El periodista Jorge Lanata y su mujer, Sara Stewart Brown, y otras dos personas se recuperaban anoche de una pionera intervención de trasplantes renales simultáneos con donantes.

“Los cuatro pacientes presentan un posoperatorio normal para el tipo de intervención (la primera en el país) que tuvieron”, informó la Fundación Favaloro, que no difundió el nombre de los cuatro pacientes.

La institución de salud dijo que “se realizó intercambio de los donantes aprobado por el juzgado Civil y Comercial N-4 con el acuerdo de representantes del Cuerpo Médico Forense, el Ministerio Público y con conocimiento del Incucai”.

“El intercambio de donantes entre los pares donantes-receptor mejoró sensiblemente las posibilidades médicas del trasplante en cada receptor, sin modificaciones en los riesgos de los donantes”, explicó la Fundación Favaloro.

Y completó que el parte médico que emitió no consigna los nombres de donantes y receptores en resguardo de sus identidades, tal como establece el Artículo 27 de la ley de trasplantes.

Lanata, de 54 años, y su esposa, de 38, habían ingresado poco después de las 10 a la fundación Favaloro para realizar los chequeos preparatorios y afrontar la intervención que comenzó cerca de las 14, confirmaron allegados al caso.

El periodista, un paciente considerado de alto riesgo, pasó más de seis horas en un quirófano. La madre sana de un joven enfermo que reside en el país aceptó donar uno de sus riñones a Lanata. A su vez, la esposa del periodista, Sara Stewart Brown, dio su consentimiento para que le extrajeran uno de sus riñones y se lo trasplantaran al hijo de la mujer.

La singularidad del trasplante pasa por el intercambio de los órganos entre dos parejas, una práctica que empezó en 1986 en los Estados Unidos y se lleva a cabo en España, Canadá, Reino Unido, Australia y Turquía. Se hace cuando un paciente necesita trasplante de riñón y tiene un familiar o pareja que puede donar el órgano, pero no son compatibles.
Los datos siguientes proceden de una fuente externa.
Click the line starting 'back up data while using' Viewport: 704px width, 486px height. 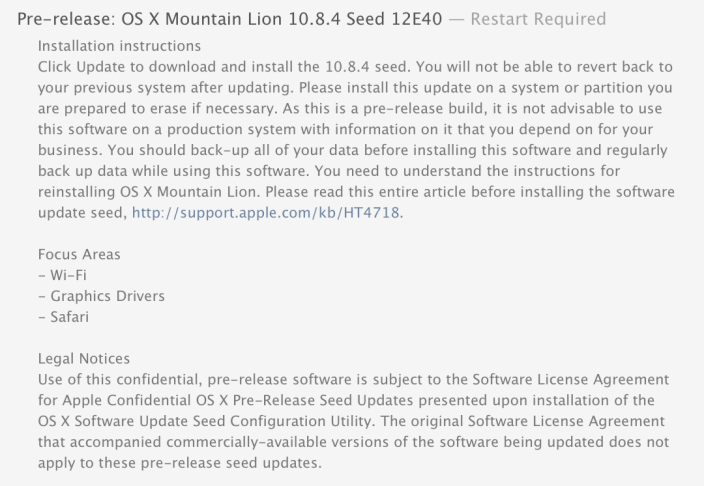tap(329, 171)
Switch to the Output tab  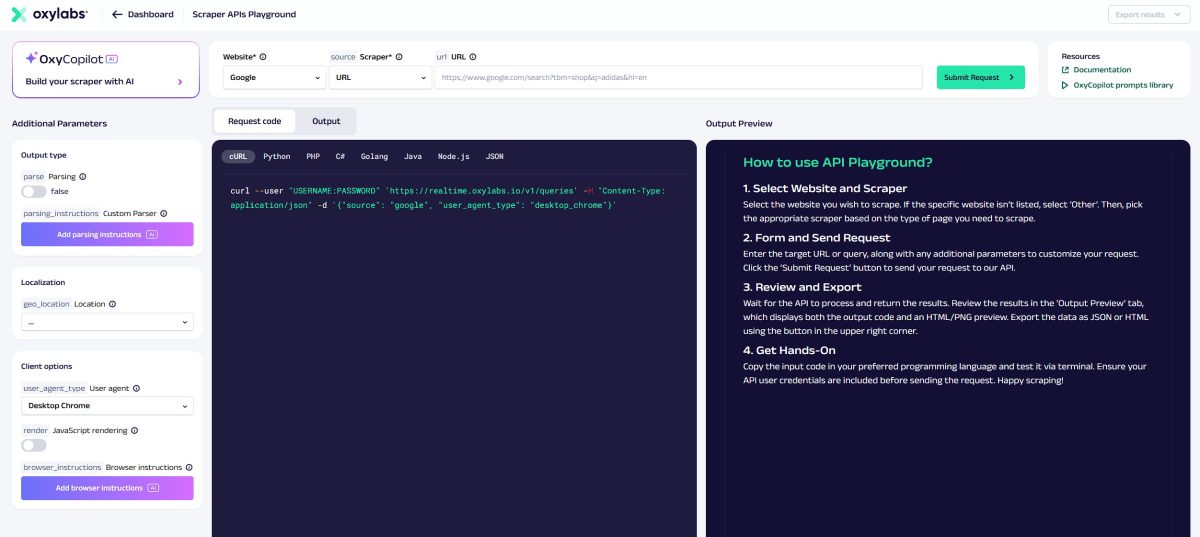[x=326, y=121]
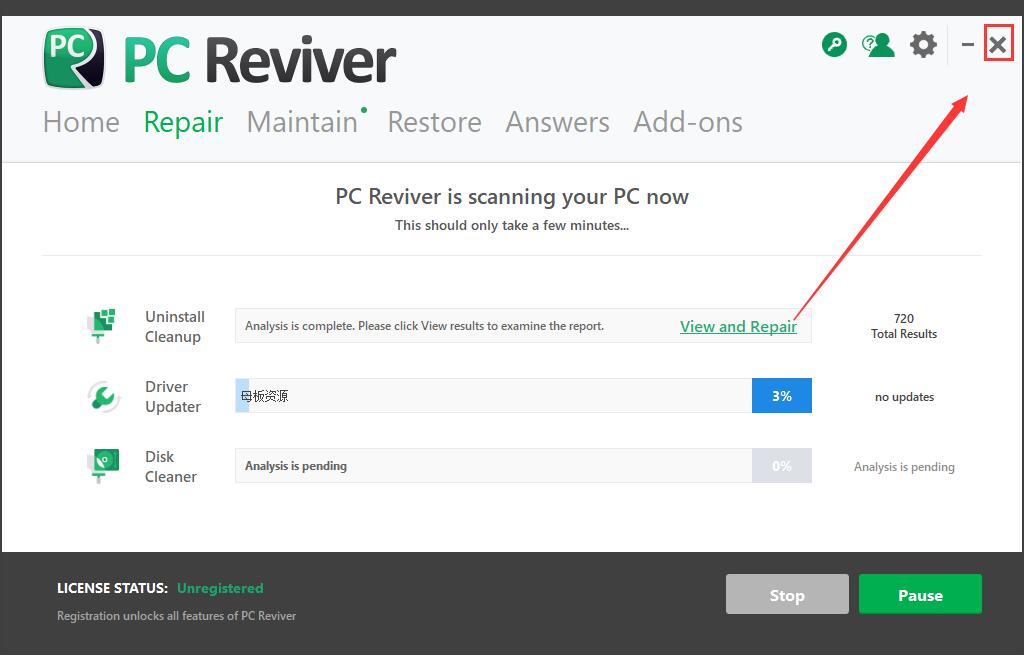Select the Driver Updater wrench icon

coord(101,396)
Lanata padece diabetes, que afectó sus dos riñones y desencadenó una enfermedad renal crónica. También tiene otros factores de riesgo: es fumador de cigarrillos, tiene sobrepeso y sufre enfermedad de las arterias coronarias, un trastorno que obligó a que le pusieran cinco stents el año pasado. Ya en 2011, los médicos le indicaron que el problema de sus riñones era irreversible. Por lo cual, necesitaba hacerse diálisis, procedimiento por el cual se eliminan los productos de desecho y líquidos de la sangre ya que los riñones enfermos no funcionan bien, o acceder al trasplante de riñón.

En la Argentina, había ayer 6.133 personas en la misma situación que Lanata en la lista de espera de un riñón del Incucai. Este órgano se puede recibir a partir de un donante cadavérico o de un donante vivo relacionado. Es decir, de un pariente consanguíneo o por adopción hasta el cuarto grado, o su cónyuge, o una persona que, sin ser su cónyuge, conviva con el donante en relación de tipo conyugal, según la ley nacional de trasplante. Una tercera opción era el trasplante a partir de un donante vivo no relacionado (un amigo del enfermo) y esto requiere autorización judicial. El año pasado, se hicieron 13 trasplantes con donantes renales vivos no relacionados.

El trasplante cruzado entre parejas no necesita de un cambio en la ley según fuentes del Incucai. Sólo requiere la autorización judicial para garantizar que se realice sólo por motivación altruista. El trasplante de riñón implica potenciales riesgos para el receptor: dolores en la heridas, infecciones urinarias y la posibilidad de que haya un rechazo agudo o crónico del órgano recibido.